In a recent installment of the “How I Got My Internship Series,” in which panelists share details of their internship experiences over lunch, the Career Center organized four panelists to discuss their internships in Communications. Julia Gorlovetskaya ’19, account strategy intern at Simmer Group, Nick Silvestri ’19, analytics Intern at Huge (digital agency), Ian Nichols ’19, public relations and marketing intern at Greenough Brand Storytellers, and Nick Ursitti ’20, sales intern at ProServeIT (computer support corporation) spoke on the panel on Feb 12.
The Career Center student employees who had organized the lunch guided the discussion, starting the Q&A off by asking students how they initially found the internship opportunity. The panelists agreed that due to the fast-paced nature of communications, they tended to have to wait until closer to April or May to find opportunities, which could be difficult.

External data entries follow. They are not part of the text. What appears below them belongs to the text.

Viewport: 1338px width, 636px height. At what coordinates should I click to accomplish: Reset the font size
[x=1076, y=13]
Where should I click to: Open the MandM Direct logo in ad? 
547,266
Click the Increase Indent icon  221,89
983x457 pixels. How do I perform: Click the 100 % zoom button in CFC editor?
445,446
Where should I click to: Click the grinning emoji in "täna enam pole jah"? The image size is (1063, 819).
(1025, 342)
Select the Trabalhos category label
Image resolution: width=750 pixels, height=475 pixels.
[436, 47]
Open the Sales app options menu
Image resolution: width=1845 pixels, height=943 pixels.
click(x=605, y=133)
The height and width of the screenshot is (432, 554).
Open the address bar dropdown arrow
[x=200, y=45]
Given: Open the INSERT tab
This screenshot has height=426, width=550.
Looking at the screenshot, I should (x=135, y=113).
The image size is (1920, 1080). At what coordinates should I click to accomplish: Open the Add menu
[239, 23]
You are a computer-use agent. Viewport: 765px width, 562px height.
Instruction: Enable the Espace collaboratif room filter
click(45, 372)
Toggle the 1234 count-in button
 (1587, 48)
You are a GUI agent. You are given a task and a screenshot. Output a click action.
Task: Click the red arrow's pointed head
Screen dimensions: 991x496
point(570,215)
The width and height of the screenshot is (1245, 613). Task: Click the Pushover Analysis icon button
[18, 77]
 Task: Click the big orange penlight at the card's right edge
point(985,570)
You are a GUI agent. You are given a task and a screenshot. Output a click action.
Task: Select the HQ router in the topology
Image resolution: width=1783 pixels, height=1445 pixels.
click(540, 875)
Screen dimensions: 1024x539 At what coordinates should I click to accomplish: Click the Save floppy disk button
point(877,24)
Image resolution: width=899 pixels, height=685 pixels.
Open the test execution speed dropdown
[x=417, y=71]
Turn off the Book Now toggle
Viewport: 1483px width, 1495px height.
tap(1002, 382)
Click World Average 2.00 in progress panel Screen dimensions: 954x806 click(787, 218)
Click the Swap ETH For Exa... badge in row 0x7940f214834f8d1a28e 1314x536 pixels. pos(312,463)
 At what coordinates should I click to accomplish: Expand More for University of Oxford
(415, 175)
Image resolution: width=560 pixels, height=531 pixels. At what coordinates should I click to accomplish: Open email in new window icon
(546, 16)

“I found my internship around a month before I had to start on Handshake,” Gorlovetskaya said. “But I felt like my application would just get lost if I applied through that, so I also reached out on LinkedIn and they responded within a day. In a couple of days, I had gotten the internship. In communications and digital media, where the industry is really fast, and they hire within like a week or a month, I got really lucky, but I don’t necessarily recommend waiting until the last minute.”
Silvestri emphasized the impact of networking, especially with Hamilton alumni, in order to both learn more about the industry itself and also learn of any available opportunities.
Hamilton offers numerous options for internships, including summer internship funding sources, that provide important ways to explore careers. College funding allows students to take internships in which they otherwise might not be able to afford to participate.
“I started my search around September, and tried reaching out to as many different alumni connections as possible, targeting people who were in the communications industry, and filter down from there to find exactly what I was looking for,” Silvestri said. “I applied to like 100 places, and heard back from three or five, and every single one was where I had a connection prior.”
The panelists also answered questions about their respective application processes, including the interview stage. All of them went through some variation of a phone call or Skype call, and then an in-person interview.
The students also shared the day-to-day tasks of their summers as well as the favorite and least favorite aspects of their experiences. They discussed what they wished they had known prior to their internships, and if they could have done anything to prepare for their respective experiences.
“I was better prepared this year, but for my first internship, I wish I had known how much the higher-ups would value productivity,” Ursitti said. “I went through believing that as an intern, you would be assigned certain tasks and that was all you would be asked to do, but a lot of bosses and superiors will encourage you and want you to be proactive and come to them with ideas and ways you can add value to the company.”
“You really have to be an advocate for yourself,” Silvestri agreed.